▸ WORKING DATA
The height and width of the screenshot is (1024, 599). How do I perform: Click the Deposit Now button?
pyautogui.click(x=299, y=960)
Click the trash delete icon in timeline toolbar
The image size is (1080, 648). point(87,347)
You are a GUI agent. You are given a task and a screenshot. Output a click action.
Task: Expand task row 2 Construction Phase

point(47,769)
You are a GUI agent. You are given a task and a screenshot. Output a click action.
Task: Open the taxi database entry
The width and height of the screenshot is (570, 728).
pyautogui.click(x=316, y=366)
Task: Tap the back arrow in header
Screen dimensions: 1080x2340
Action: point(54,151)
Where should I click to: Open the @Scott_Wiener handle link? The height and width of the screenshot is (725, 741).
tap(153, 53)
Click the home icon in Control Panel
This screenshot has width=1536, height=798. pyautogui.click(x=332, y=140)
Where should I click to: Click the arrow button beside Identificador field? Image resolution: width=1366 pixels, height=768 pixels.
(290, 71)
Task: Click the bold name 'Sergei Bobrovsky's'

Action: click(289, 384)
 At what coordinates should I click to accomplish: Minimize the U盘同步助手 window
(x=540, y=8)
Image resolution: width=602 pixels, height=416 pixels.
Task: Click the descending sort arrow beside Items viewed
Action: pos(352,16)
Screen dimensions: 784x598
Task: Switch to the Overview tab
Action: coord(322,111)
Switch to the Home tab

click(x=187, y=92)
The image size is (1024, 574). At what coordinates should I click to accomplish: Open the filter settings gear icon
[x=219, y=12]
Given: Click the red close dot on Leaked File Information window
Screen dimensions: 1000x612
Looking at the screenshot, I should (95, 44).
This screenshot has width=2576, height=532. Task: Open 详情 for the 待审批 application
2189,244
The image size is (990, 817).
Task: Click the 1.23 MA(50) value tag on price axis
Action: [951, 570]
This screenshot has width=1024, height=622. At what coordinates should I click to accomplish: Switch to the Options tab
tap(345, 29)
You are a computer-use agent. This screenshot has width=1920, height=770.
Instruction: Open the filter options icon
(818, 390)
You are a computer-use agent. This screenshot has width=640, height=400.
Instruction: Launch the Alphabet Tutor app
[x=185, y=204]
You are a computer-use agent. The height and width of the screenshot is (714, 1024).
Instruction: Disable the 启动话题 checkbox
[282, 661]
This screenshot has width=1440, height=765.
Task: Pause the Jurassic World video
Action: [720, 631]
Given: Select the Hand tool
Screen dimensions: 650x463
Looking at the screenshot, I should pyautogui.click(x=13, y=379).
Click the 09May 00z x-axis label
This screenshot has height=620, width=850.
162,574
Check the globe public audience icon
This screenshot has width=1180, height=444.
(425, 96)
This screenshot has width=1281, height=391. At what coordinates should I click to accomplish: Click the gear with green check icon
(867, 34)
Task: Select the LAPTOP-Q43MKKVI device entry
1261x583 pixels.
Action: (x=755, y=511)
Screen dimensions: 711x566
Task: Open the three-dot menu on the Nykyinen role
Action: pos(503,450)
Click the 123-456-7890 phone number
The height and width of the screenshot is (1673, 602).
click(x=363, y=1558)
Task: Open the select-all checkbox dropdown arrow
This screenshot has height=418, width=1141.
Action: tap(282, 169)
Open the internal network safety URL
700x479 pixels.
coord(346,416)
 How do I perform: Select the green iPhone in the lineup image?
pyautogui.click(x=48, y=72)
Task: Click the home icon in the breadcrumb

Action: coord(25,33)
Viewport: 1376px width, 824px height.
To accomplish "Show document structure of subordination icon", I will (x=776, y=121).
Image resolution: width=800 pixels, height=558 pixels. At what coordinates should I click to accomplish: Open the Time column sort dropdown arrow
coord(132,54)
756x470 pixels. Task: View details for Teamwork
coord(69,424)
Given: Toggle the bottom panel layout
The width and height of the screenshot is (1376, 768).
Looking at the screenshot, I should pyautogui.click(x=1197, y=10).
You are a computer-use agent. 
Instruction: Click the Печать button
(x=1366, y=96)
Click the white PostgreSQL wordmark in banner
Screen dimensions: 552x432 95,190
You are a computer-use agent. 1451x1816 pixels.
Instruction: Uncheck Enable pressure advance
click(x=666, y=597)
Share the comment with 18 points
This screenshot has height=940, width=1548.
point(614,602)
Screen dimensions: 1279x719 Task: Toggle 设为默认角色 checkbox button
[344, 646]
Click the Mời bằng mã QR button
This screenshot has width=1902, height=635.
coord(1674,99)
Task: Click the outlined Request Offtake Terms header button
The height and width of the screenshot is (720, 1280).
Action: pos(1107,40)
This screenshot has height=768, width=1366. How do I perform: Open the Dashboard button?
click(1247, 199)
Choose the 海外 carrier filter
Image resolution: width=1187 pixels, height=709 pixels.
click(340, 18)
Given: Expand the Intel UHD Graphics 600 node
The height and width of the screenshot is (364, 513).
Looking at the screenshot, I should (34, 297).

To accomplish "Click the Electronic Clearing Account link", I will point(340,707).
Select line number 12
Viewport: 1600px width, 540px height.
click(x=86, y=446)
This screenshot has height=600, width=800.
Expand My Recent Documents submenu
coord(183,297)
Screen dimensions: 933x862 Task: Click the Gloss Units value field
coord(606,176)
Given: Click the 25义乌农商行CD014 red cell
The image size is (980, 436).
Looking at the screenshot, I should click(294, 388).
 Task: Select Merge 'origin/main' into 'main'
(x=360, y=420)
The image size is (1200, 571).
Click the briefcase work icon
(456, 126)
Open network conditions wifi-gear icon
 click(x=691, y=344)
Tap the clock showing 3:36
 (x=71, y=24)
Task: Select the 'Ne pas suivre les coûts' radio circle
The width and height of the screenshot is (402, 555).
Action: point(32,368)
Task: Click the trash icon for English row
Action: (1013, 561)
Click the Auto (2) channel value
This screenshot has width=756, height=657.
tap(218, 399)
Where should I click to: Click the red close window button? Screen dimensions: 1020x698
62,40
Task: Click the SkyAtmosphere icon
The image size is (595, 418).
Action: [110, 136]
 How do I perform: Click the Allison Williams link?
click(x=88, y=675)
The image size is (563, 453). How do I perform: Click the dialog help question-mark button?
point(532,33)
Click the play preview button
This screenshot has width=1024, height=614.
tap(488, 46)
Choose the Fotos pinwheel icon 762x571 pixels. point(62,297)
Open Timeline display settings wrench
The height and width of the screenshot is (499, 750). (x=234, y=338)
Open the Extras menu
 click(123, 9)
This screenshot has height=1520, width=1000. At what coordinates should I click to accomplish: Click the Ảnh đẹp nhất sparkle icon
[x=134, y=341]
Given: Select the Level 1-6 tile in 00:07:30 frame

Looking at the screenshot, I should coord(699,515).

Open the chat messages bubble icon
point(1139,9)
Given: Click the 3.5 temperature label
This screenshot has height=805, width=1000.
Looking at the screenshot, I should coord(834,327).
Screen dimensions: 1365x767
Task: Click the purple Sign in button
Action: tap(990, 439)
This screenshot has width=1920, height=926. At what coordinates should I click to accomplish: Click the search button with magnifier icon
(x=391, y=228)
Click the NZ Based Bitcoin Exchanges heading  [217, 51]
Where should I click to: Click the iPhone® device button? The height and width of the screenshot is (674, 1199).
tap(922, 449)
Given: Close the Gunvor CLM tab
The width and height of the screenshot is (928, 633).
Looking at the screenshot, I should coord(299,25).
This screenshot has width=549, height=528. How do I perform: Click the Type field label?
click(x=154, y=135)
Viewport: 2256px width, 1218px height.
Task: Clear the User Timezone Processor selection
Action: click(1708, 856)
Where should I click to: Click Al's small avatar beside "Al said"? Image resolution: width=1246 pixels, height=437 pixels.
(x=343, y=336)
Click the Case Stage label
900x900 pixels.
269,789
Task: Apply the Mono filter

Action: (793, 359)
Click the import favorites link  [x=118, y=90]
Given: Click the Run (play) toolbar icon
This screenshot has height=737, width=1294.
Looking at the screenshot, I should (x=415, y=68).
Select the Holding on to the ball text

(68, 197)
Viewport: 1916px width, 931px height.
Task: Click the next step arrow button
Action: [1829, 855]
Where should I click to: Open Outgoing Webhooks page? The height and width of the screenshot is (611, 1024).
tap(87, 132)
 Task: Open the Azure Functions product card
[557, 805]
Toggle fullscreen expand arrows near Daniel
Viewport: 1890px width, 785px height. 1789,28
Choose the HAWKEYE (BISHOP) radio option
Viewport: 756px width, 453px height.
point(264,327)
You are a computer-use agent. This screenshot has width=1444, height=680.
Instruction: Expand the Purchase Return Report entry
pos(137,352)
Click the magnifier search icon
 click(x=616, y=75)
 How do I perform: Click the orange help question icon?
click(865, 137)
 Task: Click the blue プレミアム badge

▸ AIM OF THE TASK
Which lines of the records above contain the word "header"? Copy each of them.

▸ RESULT
Task: Tap the back arrow in header
Task: Click the outlined Request Offtake Terms header button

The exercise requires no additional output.